Just the same, I caught her glance and gave grandma the stinkiest stink eye I could muster.
Anyways, I digress. Once I had finally crossed the threshold, it took me upwards of twenty minutes to completely circle the atrium. I’ve grown fairly accustomed to oo-ing and awe-ing to myself and stopping every ten feet to snap shots. To say this church is BIG would be a gross understatement. My head was flung so far back in admiration of the ceiling, I had to hold onto a railing to steady myself.
I wanted to get an up close and personal view of the cupola, so I scaled to the top.
Even in opting for the elevator ticket, I was still left with well over 300 steps to tackle. I huffed up the narrow winding staircase, very aware of the arrestingly slanted walls. Go figure, I was inside of a dome.
At one point during the climb, I was granted an equally breathtaking and frightening birds-eye view of the Basilica from the base of the dome. See for yourself. It’s a wonder the camera didn’t slip out of my clammy, shaking hands.
In the end, the metropolitan panorama was well worth the struggle. It was also a perfect way to wrap up my time in Rome as I was able to spot many of the places I had visited during the past three months--some of my favorites like the Pantheon, The Vittorio Emanuele II Monument in Piazza Venezia, and the Colosseum. The cupola also offered spectacular views into the mysterious Vatican City, which felt a little bit like spying on a perfectly groomed little ghost town.
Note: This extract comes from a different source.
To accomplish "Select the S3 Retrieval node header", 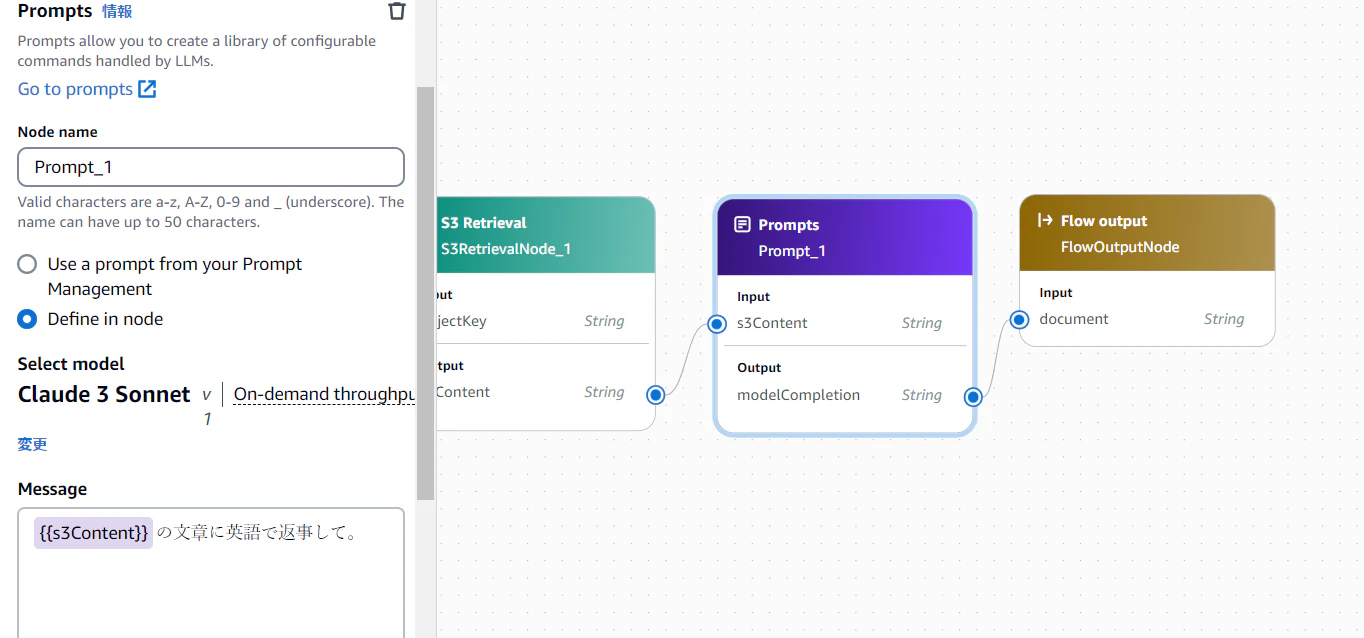I will click(545, 235).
Looking out over Piazza San Pietro
Once I finally made the descent, I popped into a nearby bar for acqua frizzante (sparkling water) and one of the Italian panini I’ve grown so fond of--this one with prosciutto crudo (raw) and mozzarella on a homemade roll. The second portion of my city jaunt began with a stroll through a flea market (uh oh) just past Castel Sant’Angelo on my way to Piazza Navona.
Piazza Navona is one of the largest and arguably most beautiful squares in the entire city. The Vitolos had taken me through La Piazza on only my second day in Rome and it felt appropriate to close my trip the same way. I exited the square to pay my respects to La Fontana di Trevi, but didn't leave empty-handed. Piazza Navona is also a famous haven for a slew of talented Roman artists showcasing their works, and a cheerful depiction of the Spanish Steps in watercolor was calling my name.
I passed Trevi and headed for the real Spanish steps where I caught the metro and headed for home. It was anticlimactic and unemotional and strangely peaceful. I wouldn’t have it any other way.